Sunday, October 14, 2012

The brilliance of "Seven Up!"

According to Blogger, as of today, I have posted 1300 times. Someone, shut this woman up! No, never, because blogging benefits me in so many unexpected ways. Today, I came home to find an email from my friend and student Liz, a nurse who writes beautifully about her extraordinary childhood as the second of 15 children, and about her adult life as a nurse. She wrote:

By the sound of your blog, it's time to visit your doctor.  Seven days is long enough, you should be getting better by now.  You may need a steroid inhaler to settle the irritation in your lungs and/or a powerful prescription cough medicine.

My own personal health consultation, through the blog! I will indeed call my doctor tomorrow, thank you Liz. This has gone on, in fact, for nine days, and enough is enough.

I just came home from a movie which I didn't feel well enough to go to, but when I saw it mentioned in the paper as showing only this once, absolutely could not miss: "49 Up." And sure enough, it was as powerful a piece of film as I've ever seen, just like all the others. For those who don't know about this brilliant series, filmmaker Michael Apted, in 1964, picked a diverse group of British seven-year old boys and girls and made "Seven Up!", a documentary showing how very sure of their future lives were the wealthy ones and how very insecure of theirs were the poor ones. He has continued to film them every seven years since; I've been watching every 7 years since "21 Up."

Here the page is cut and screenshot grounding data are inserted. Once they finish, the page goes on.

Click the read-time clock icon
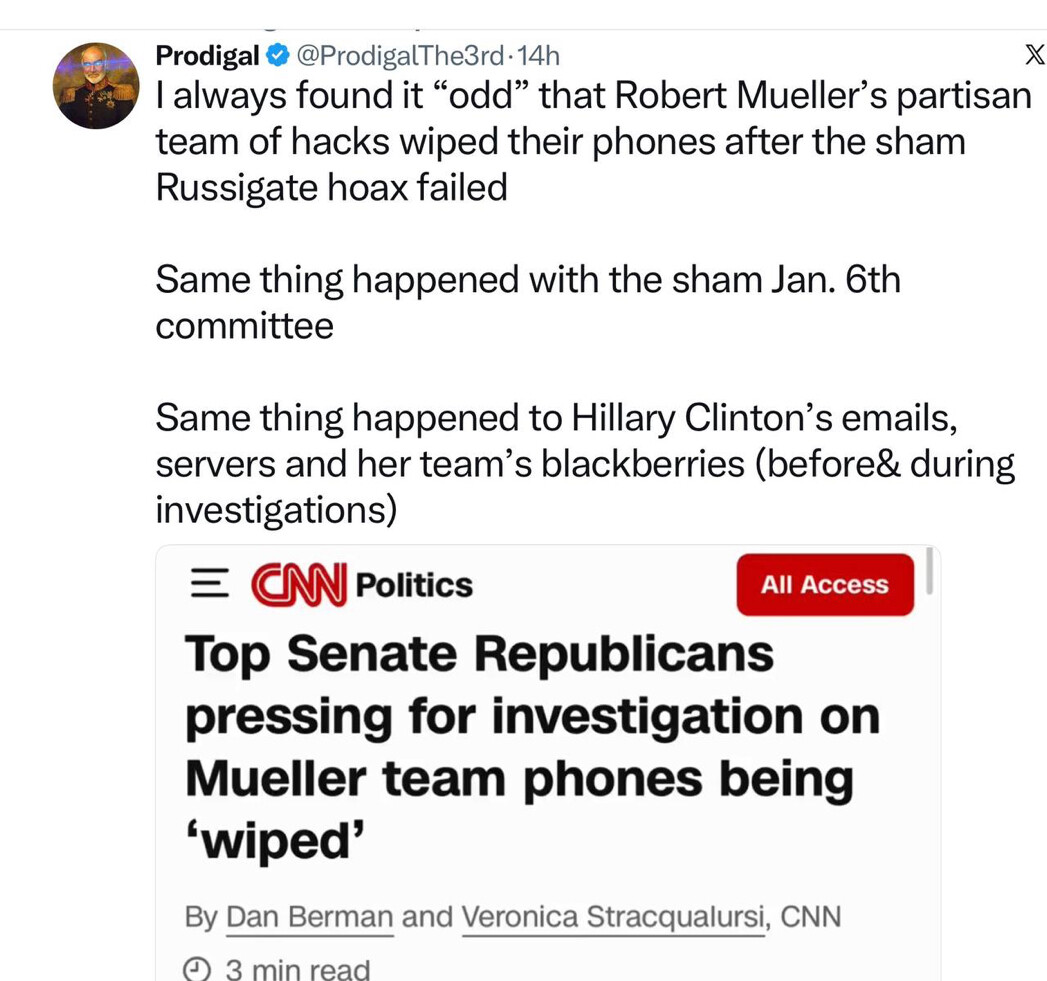Viewport: 1047px width, 981px height. coord(200,969)
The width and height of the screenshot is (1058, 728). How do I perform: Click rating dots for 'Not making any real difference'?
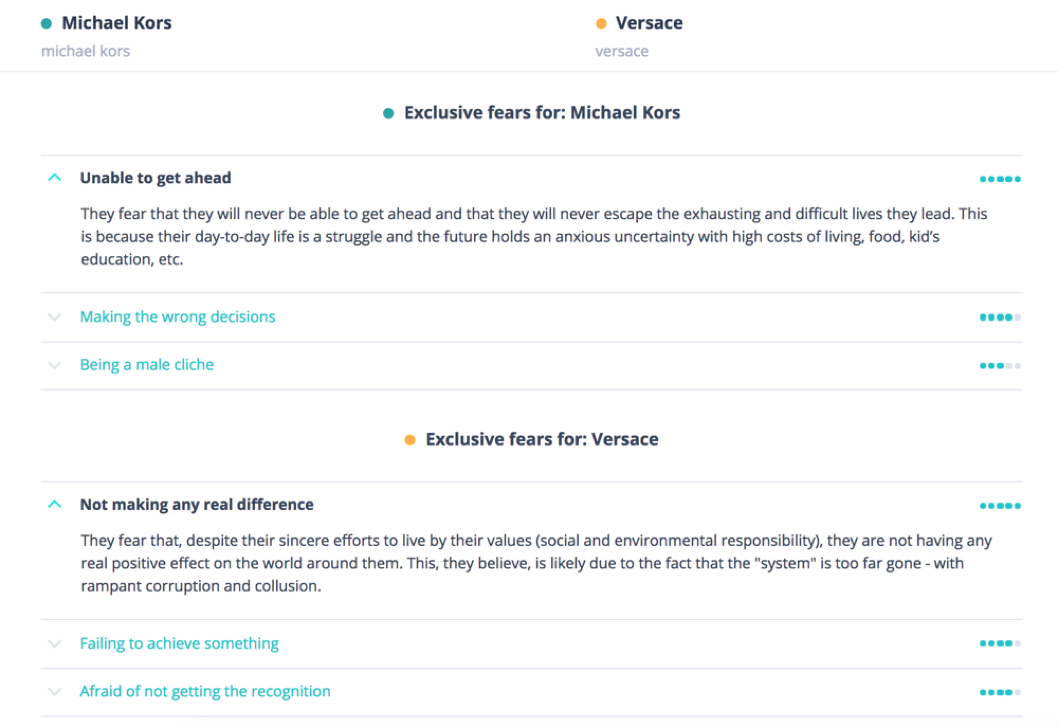(1000, 506)
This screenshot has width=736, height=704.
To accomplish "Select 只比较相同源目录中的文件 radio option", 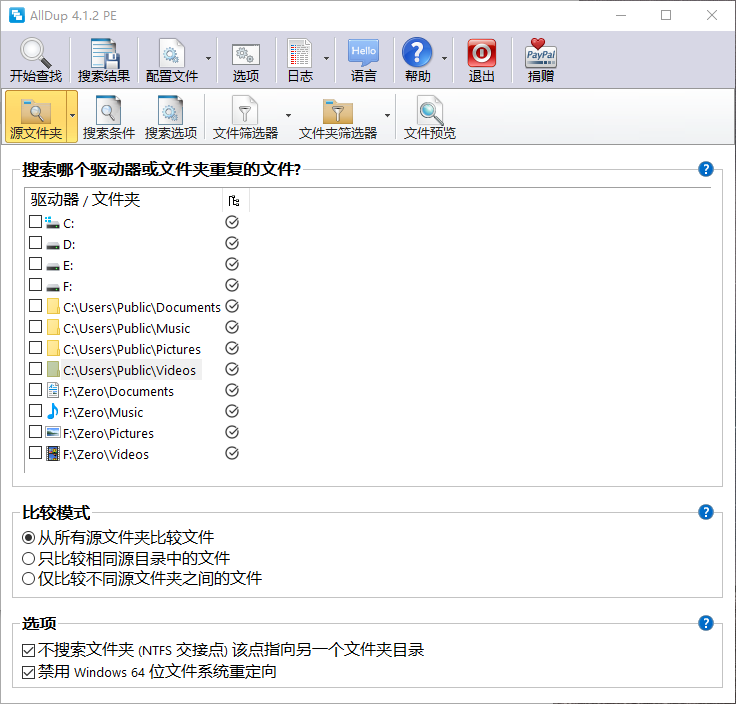I will [29, 558].
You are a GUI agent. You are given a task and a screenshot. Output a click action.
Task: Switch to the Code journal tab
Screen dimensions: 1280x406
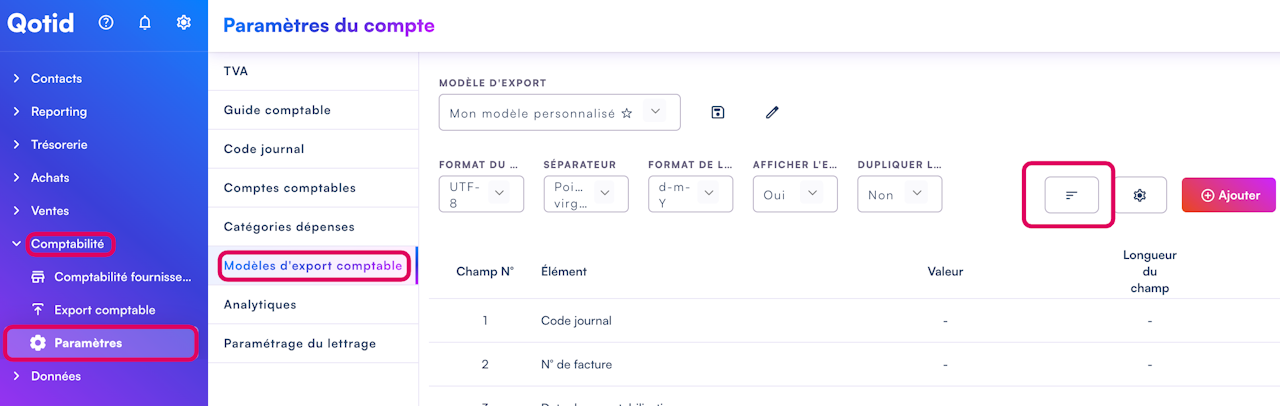pos(264,149)
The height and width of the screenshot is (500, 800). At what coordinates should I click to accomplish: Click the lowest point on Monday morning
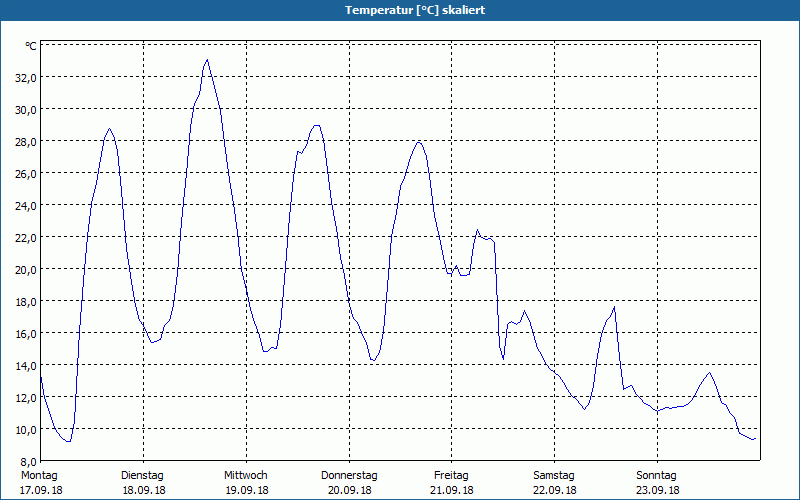point(68,441)
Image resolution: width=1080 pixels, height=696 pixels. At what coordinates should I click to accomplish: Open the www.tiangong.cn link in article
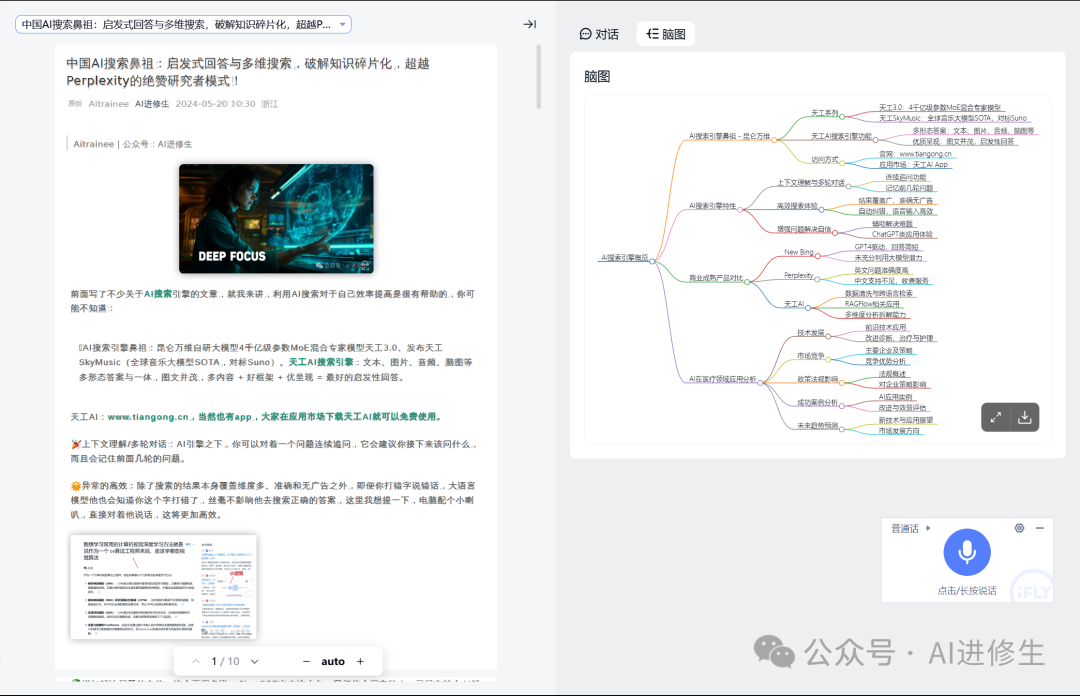click(x=148, y=417)
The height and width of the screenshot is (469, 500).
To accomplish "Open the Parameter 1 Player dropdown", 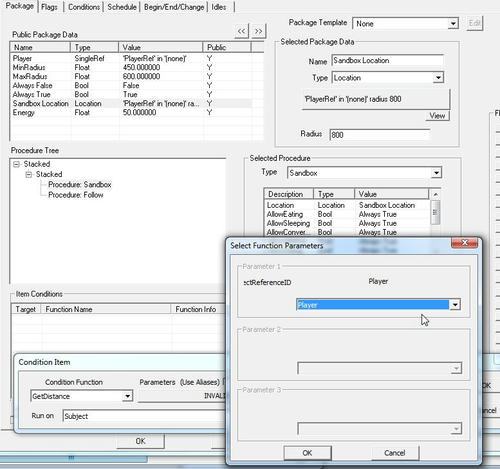I will tap(455, 305).
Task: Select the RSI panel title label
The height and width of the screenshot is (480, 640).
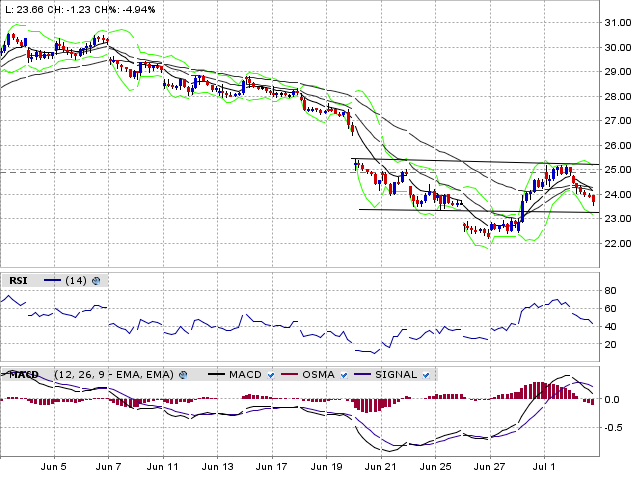Action: pyautogui.click(x=17, y=281)
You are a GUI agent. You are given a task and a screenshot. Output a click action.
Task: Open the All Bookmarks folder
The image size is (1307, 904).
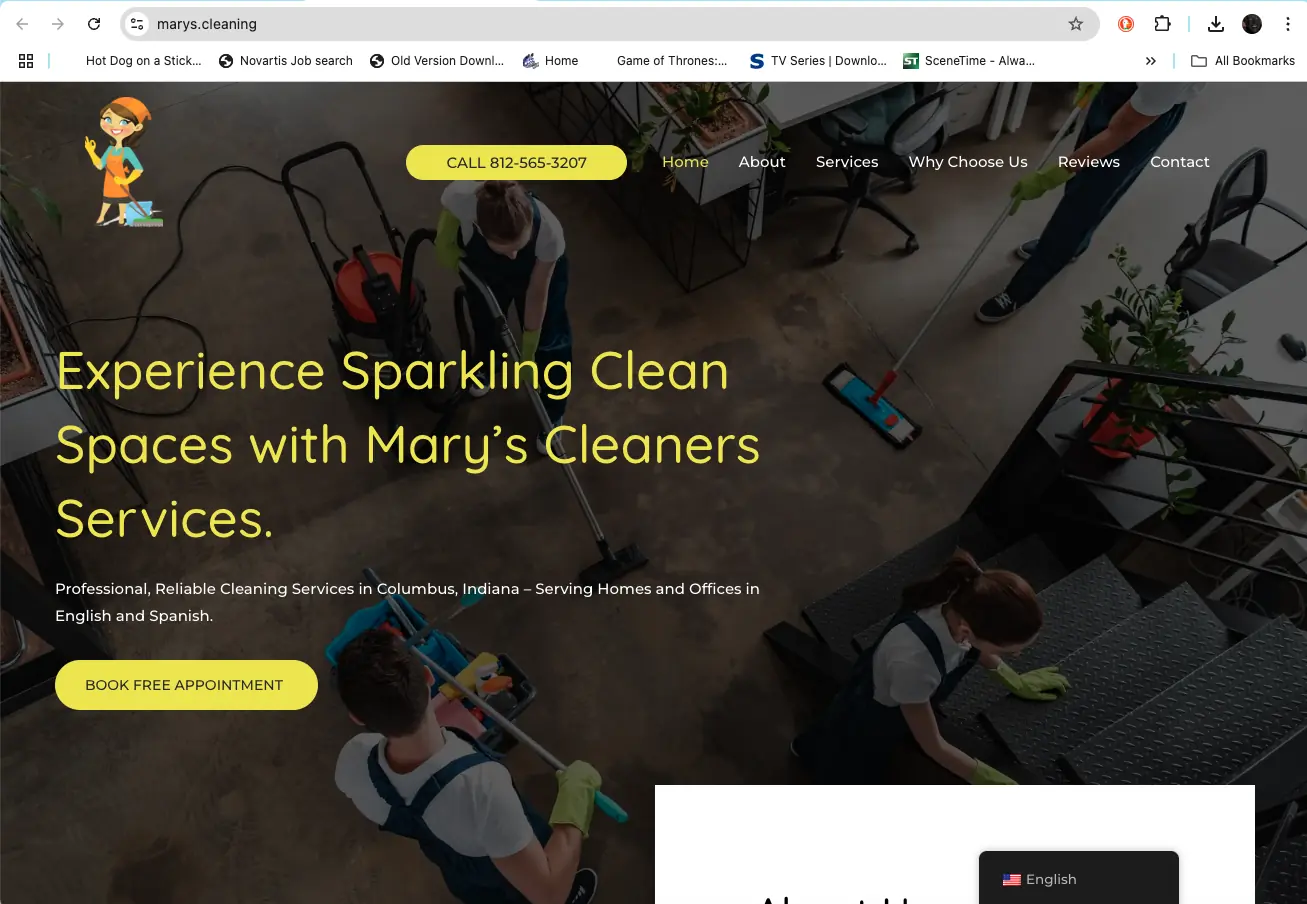[x=1243, y=61]
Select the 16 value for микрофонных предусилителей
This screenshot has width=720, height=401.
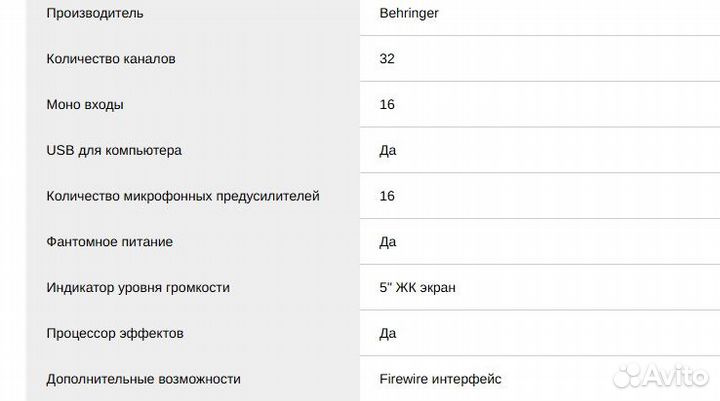(x=387, y=196)
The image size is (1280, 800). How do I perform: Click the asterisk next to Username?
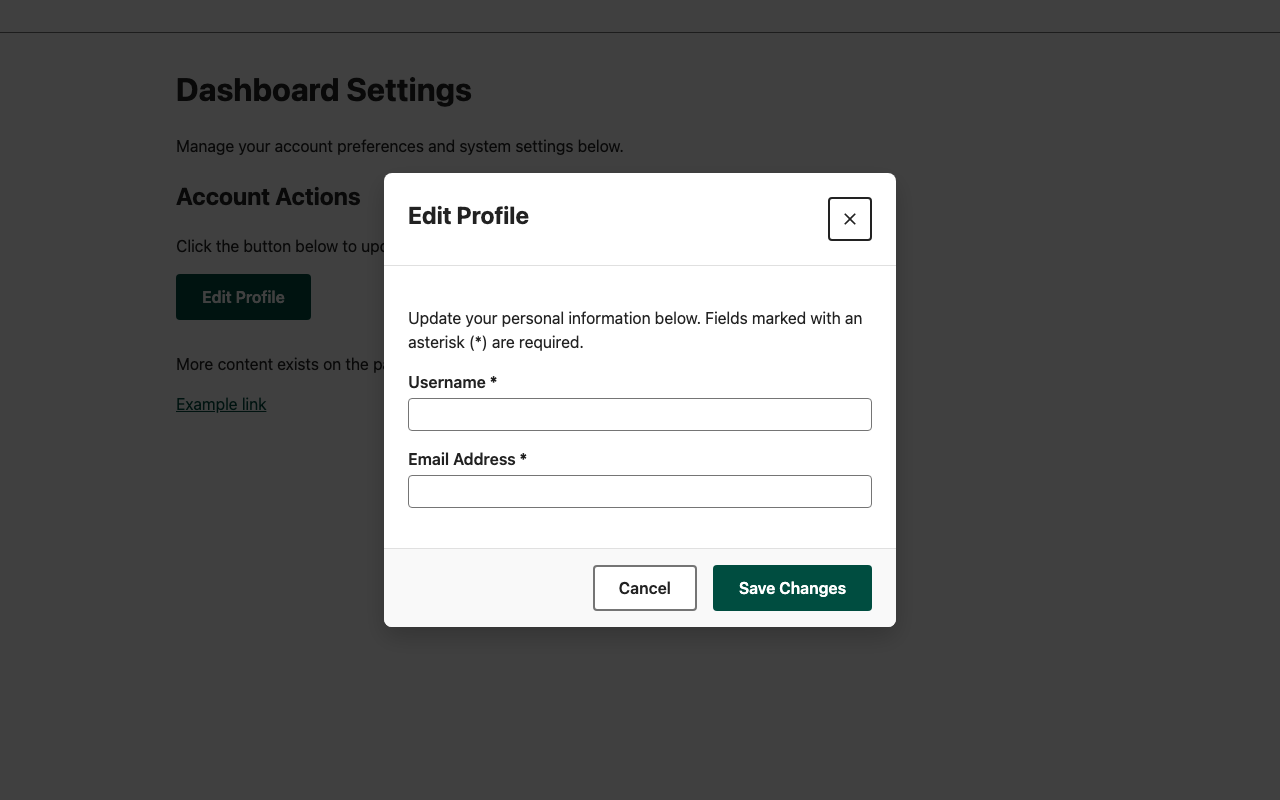[x=493, y=382]
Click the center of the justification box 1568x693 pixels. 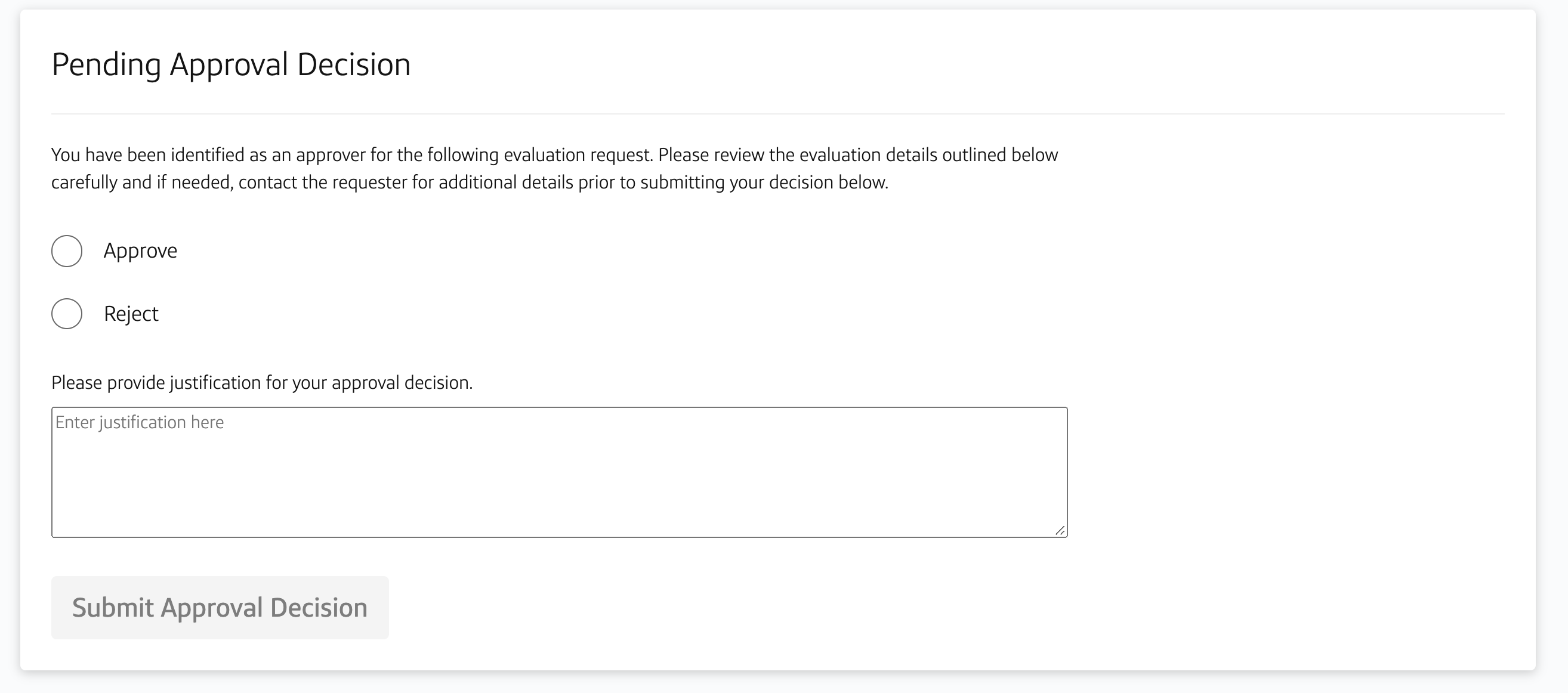coord(560,472)
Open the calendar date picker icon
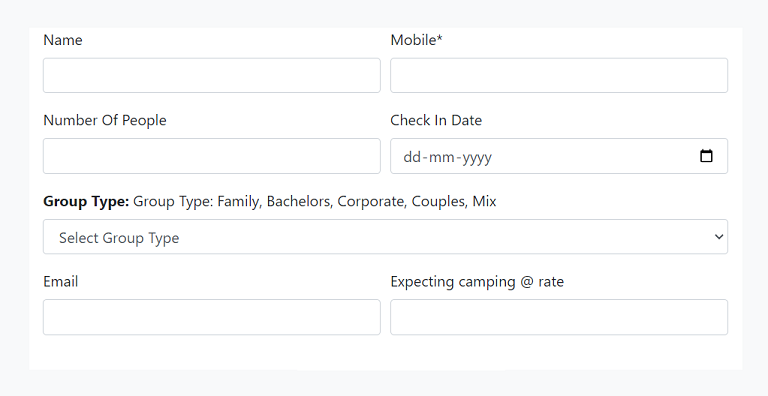 tap(706, 156)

It's enthralling, moving, sensational, unforgettable - of course, about much more than class expectations - about life itself. We watch these kids grow up. We learn, watching, that we are all more or less beautiful, open and confident at seven, blotchy and incoherent at 14, completely lost and hideous at 21, and, often, found and on solid ground at 28. A surprising number were married with children by then. Others have taken longer, but they're almost all married now for the first or second time, with children, and, newly, with grandchildren, whom they enjoy just as much as I enjoy mine.
It's like going to watch a film about old friends; I feel great affection and have huge respect for their courage and openness. Rich or poor, they're trying to be happy and loved and to take care of their families, like the rest of us. An amazing privilege, to watch the span of their lives go by like that. 

Ah ha! Typical of my math: If they were 7 in 1964, they can't be 49 in 2012, you idiot! I see looking at the Hot Docs program that this was a weekend-long retrospective of all the films, in advance of the new one, "56 UP," coming out this December. I didn't even know I'd missed this one, made in 2005. I'll be first in line at the next.

"49 Up" ends, as usual, with Neil, the most startling of the group - the most beautiful of all at 7, with a face as innocent as an angel's; by 21 he's living in a squat and by 28 he's homeless, hitching in the rain. It's clear he has considerable mental problems. By 35, miraculously, he's on the local town council, and at 42, we can hardly believe our eyes - he's staying with another of the film's participants in London and on another local council. But still a bit shaky. 

At 49, he's back north, again on a local council, living in a nice little council flat with a view of
 luminous green fields and puffs of sheep, with a volunteer job at the Oxfam shop and friends in the church. He bicycles through glens and dells, his face stronger and calmer than it has ever been.

And he tells a story, of watching a butterfly land near him on the grass and open its perfect red wings to dry in the sun. "Perhaps that's all life is," he says, "our moment in the sun, to spread our wings." And the film cuts to him as a seven-year old, running joyfully in the schoolyard with his arms outstretched


4 comments:

  1. Ms Kaplan, Love reading your blog - thank-you for sharing. Hope you feel better soon. Sandra from Quebec

    ReplyDelete
  2. Sandra de la belle province, thank you so much for your good wishes. I am full of antibiotics and starting to feel better, yes.

    ReplyDelete
  3. This fascinating documentary can be found on Youtube. The premise of the film was taken from the Jesuit saying “Give me a child until he is seven and I will give you the man.”


    http://www.youtube.com/watch?v=ngSGIjwwc4U

    ReplyDelete
  4. ... and I will give you the man, and also, belatedly, the woman. The filmmaker has explained that he's sorry he focussed much more on boys than girls in the early films and has done his best to rectify that. Thank you very much for this tip. I will look for it on-line.